Beste Chayenne,
Best een indrukwekkende formule heb je daar. Te moeilijk voor mij.
Daarom maak ik er eerst van I(t)=I(0) * (1/2)^n
I(t) is de intensiteit op het tijdstip t. I(0) is de intensiteit op het begintijdstip t=0.
n = t / t1/2 is hoeveel keer de halveringstijd t1/2 past in t. Bijvoorbeeld halveringstijd is 3s en de tijd nu is t=15s, dan is n=15/3=5. Let erop: t en t1/2 moeten in dezelfde eenheid. Bijv allebei in seconde of allebei in dagen. Later wil je t weer hebben, t isoleren. Als je weet n=5 dan is t=n*halveringstijd=5*3s=15s klopt
Hoe krijg je n? die staat nou in de exponent (macht van 1/2). Inderdaad, neem links en rechts de logaritme.

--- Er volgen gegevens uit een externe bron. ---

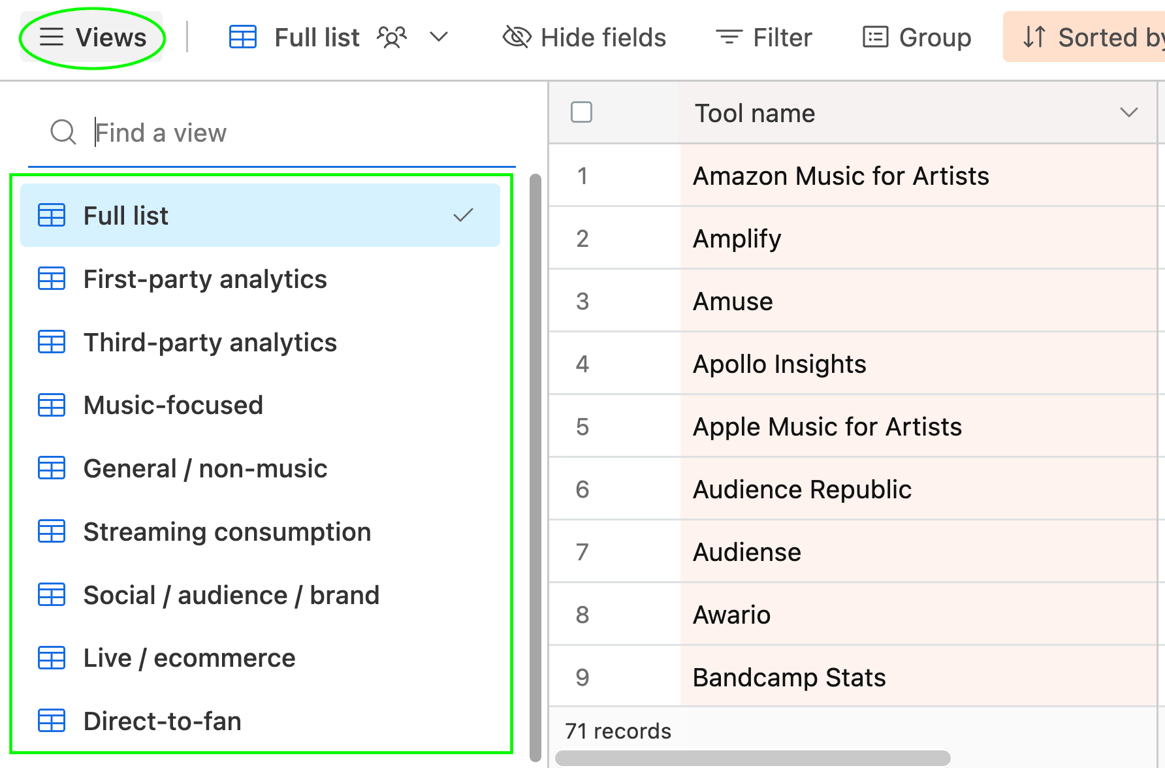Click the grid icon beside Full list title
Screen dimensions: 1165x768
pos(243,38)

log[I(t)] = log[ I(0) * (1/2)^n ]=log[I(0)] + log[(1/2)^n]=log[I(0)] + n*log[1/2]
hier zijn 2 regels voor logaritmen gebruik, kijk BINAS tabel 36D. nu verder.
log[I(t)]=log[I(0)] + n*log[1/2] je weet 1/2 = 2^(-1)
log[I(t)] = log[I(0)] + n*log[2^(-1)] en weer een logaritme regels:
log[I(t)] = log[I(0)] - n*log[2]
n*log[2] = log[I(0)] - log[I(t)] = log[ I(0) / I(t) ]
n = log[ I(0) / I(t) ] / log[2]
t / t1/2 = log[ I(0) / I(t) ] / log[2]
t = t1/2 * log[ I(0) / I(t) ] / log[2]
Doe eens als voorbeeld t1/2=19s I(0)=544 en I(t)=17 Hoe veel is t?